■ **What is expected**
Repeat, word for word, every line from the line holding "You are a computer-use" through the final line of the entries below. Skip all pictures.

Entries taken from a collection:
________
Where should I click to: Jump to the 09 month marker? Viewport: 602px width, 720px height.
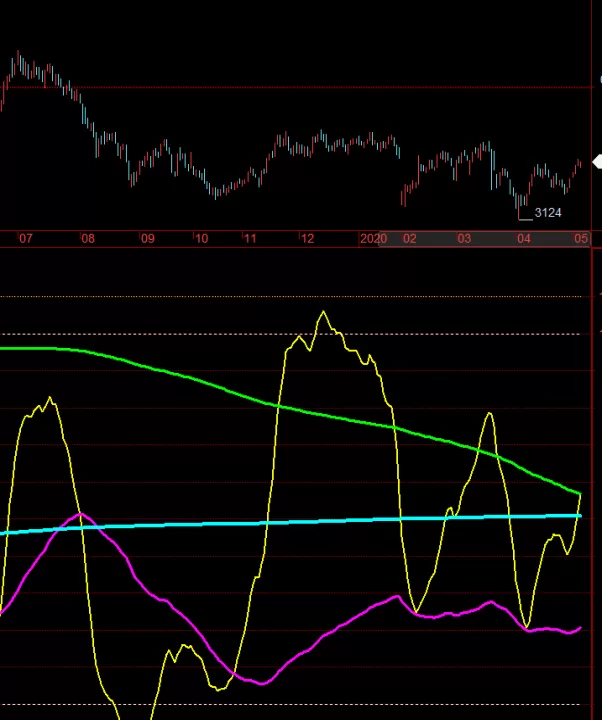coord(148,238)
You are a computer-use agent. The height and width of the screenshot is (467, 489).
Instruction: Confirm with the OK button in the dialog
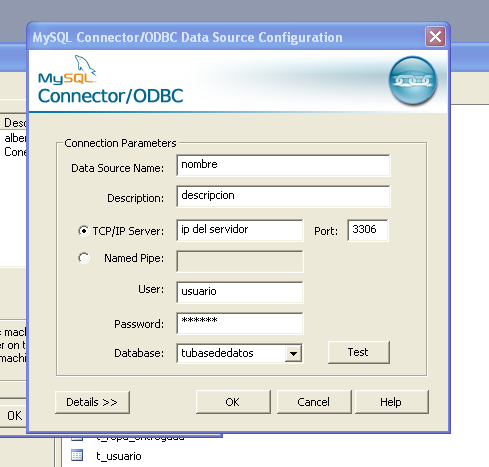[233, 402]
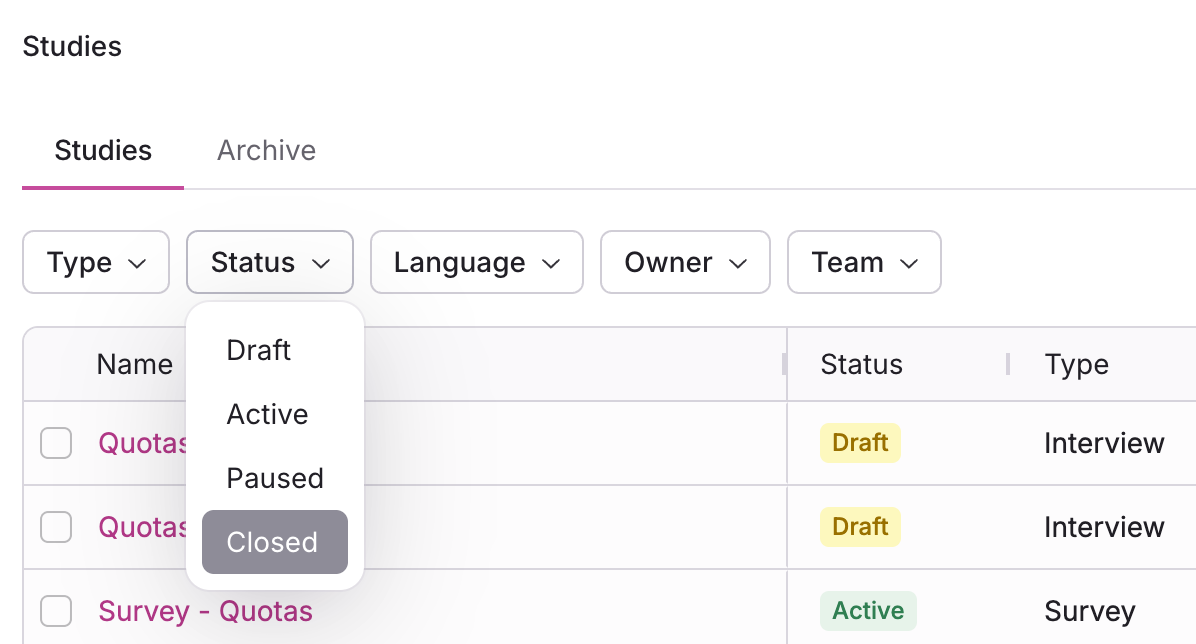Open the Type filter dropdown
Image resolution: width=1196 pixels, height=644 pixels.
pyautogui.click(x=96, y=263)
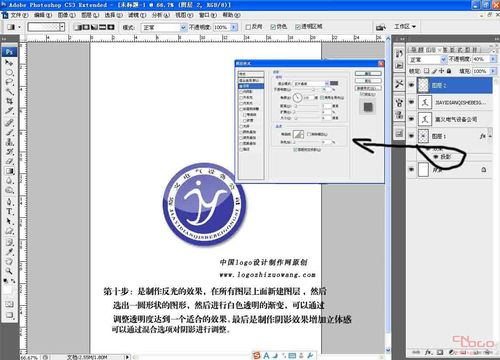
________
■ **Solved exercise**
You are a computer-use agent. The height and width of the screenshot is (467, 489).
Instruction: Confirm with the OK button in the dialog
[233, 402]
Open the Type filter dropdown
Image resolution: width=1196 pixels, height=644 pixels.
pyautogui.click(x=96, y=263)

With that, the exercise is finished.